# What is needed
In the records below, change "screenshot" to "image" and write out every line again with nothing else altered. Leave the pictures out.
• • • •
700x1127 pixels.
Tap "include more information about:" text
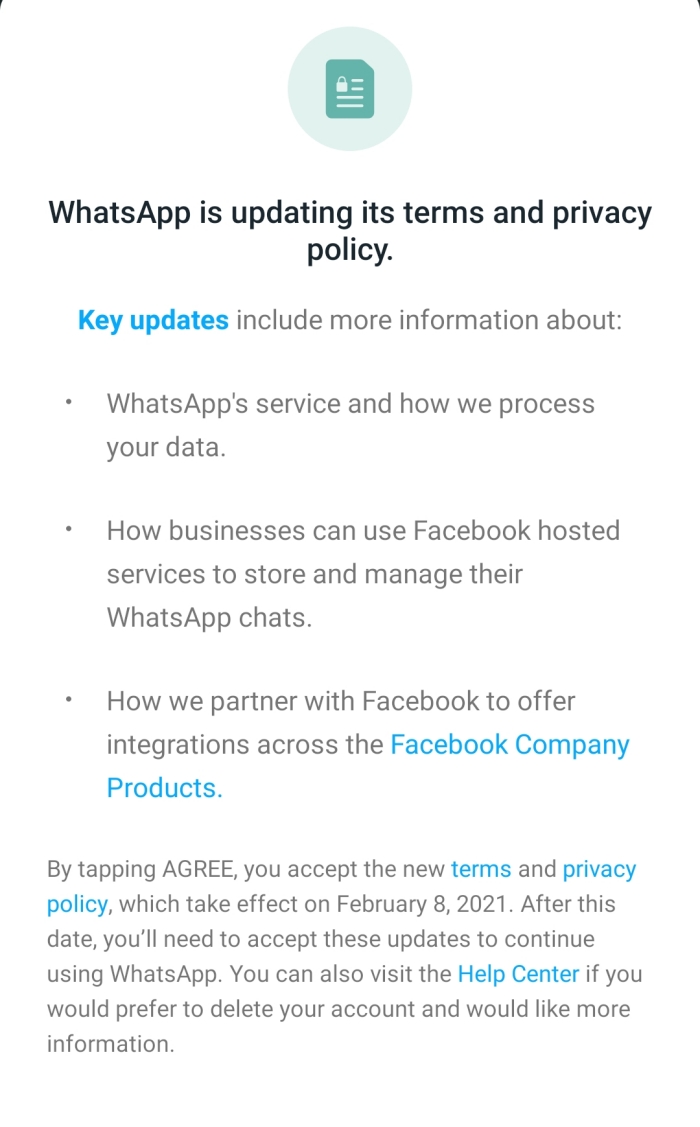coord(428,321)
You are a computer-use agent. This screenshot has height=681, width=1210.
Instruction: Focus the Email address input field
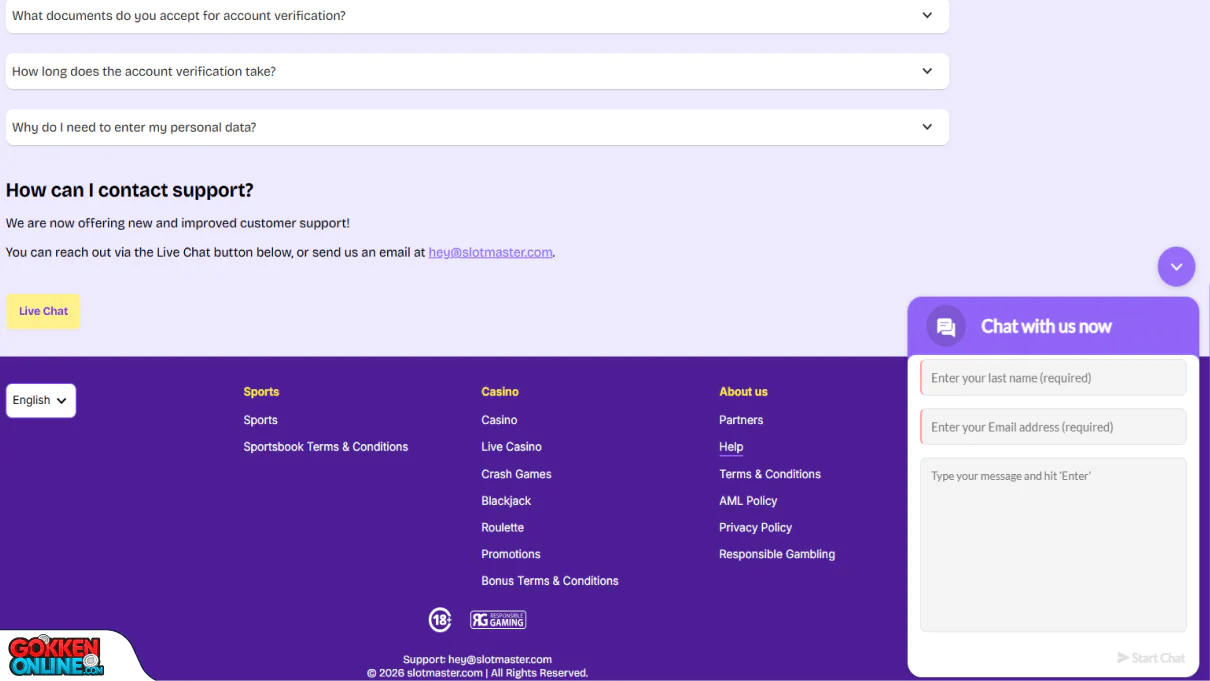pyautogui.click(x=1053, y=427)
• • • •
# Answer in full
700x1127 pixels.
Tap "include more information about:" text
coord(428,321)
You are a computer-use agent. This image has height=681, width=1210.
Instruction: Focus the Email address input field
pyautogui.click(x=1053, y=427)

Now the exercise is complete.